De kwaliteit van de Haagse architectuur

Aan de Grote Marktstraat, tussen het gebouw van Peek & Cloppenburg en het witte, moderne gebouw met die wolkenvormige ramen, staat een tamelijk onopvallend winkel-kantoorgebouw. De oranje en groene kleuren passen mooi met de kleuren van het Bijenkorfgebouw ertegenover. Qua hoogte sluit het aan bij de percelen ernaast en het melkwitte torentje bovenaan doet denken aan het matte wit boven op het gebouw De Volharding een eindje verder. Het pand is ontworpen door Rainer Bullhorst. Over Rainer Bullhorst en zijn betekenis voor het huidige Haagse stadsbeeld schreef de Haagse architectuurhistoricus Marcel Teunissen een intrigerend boek: ‘Op de bres voor architectonische kwaliteit’.

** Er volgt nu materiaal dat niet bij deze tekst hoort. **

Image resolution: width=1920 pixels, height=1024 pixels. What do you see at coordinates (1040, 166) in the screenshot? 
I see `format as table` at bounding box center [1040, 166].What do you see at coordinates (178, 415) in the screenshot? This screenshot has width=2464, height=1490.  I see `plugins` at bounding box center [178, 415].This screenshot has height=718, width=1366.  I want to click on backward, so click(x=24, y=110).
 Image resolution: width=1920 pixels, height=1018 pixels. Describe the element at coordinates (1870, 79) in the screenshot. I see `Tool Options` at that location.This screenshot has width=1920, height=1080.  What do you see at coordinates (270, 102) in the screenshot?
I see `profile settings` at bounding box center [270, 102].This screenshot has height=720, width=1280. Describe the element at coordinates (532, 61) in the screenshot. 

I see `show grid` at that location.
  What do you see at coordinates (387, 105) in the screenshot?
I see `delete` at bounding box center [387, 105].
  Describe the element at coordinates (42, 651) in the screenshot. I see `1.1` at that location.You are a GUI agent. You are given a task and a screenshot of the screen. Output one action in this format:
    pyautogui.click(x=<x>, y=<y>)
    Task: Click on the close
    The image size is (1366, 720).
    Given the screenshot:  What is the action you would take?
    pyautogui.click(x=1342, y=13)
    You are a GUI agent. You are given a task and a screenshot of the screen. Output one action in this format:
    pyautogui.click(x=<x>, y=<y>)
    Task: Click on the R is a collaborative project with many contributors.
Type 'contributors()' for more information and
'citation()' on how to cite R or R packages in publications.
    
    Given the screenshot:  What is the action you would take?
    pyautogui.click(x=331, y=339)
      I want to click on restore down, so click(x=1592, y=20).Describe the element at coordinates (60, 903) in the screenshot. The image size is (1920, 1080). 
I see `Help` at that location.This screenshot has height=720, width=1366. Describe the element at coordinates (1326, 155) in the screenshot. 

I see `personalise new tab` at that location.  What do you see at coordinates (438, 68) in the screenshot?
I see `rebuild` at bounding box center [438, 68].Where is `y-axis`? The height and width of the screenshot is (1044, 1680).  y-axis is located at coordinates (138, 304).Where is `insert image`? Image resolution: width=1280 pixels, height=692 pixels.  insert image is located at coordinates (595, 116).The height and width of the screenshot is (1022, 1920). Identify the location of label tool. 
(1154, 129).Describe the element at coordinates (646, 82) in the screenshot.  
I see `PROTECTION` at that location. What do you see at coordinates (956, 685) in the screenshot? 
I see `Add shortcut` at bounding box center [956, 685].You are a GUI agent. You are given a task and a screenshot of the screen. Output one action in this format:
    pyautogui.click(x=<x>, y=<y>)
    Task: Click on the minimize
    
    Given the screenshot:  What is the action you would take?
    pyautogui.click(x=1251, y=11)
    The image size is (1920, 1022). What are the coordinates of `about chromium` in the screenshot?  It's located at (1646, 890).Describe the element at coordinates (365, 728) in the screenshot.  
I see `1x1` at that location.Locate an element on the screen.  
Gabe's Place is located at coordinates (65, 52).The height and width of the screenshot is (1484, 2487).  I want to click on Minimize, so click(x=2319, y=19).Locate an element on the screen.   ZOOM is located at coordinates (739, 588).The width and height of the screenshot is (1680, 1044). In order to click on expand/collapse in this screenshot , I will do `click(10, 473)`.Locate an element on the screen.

Bullhorst (1946-2021) wordt als zoon van een meubelmaker geboren in de Duitse deelstaat Noordrijn-Westfalen, studeert bouwkunde aan de TH van Delft, komt terecht bij verschillende Nederlandse architectenbureaus en is vanaf 1980 eigenaar van ‘Bullhorst architecten en stedenbouwers’. Hij is bijna 20 jaar werkzaam als docent aan de KABK, jarenlang lid van welstandscommissies en actief in verschillende werkgroepen van Vrienden Van Den Haag. Zijn Haags architectonisch werk valt op drie handen te tellen, maar Teunissen toont overtuigend aan dat Bullhorst van enorm belang is geweest voor de Haagse stedelijke vernieuwing.

“Grote delen van de Haagse binnenstad hadden halverwege de jaren zeventig een beetje weg van oorlogsgebieden”, om Teunissen te citeren. Er is veel gesloopt, pleinen zijn parkeerplaatsen, rigoureuze plannen gaan wegens geldgebrek niet door, verpaupering slaat toe, het inwonertal daalt en wat er komt aan nieuwbouw is of brutalistisch of licht-kneuterig. Pas met de komst van Adri Duivesteijn midden jaren ’80 komt de gewenste kentering en maken architectuur en stedenbouw een kwaliteitsslag. Bullhorst steunt Duivesteijns ‘stadsvernieuwing als culturele activiteit’, hij draagt bij aan de verbetering van veel bouwplannen, schrijft een niet aflatende stroom redactionele bijdragen waarin hij zijn visie uiteenzet en zet zich op allerlei manieren in om de kwaliteit van de Haagse stedenbouw en architectuur te verbeteren.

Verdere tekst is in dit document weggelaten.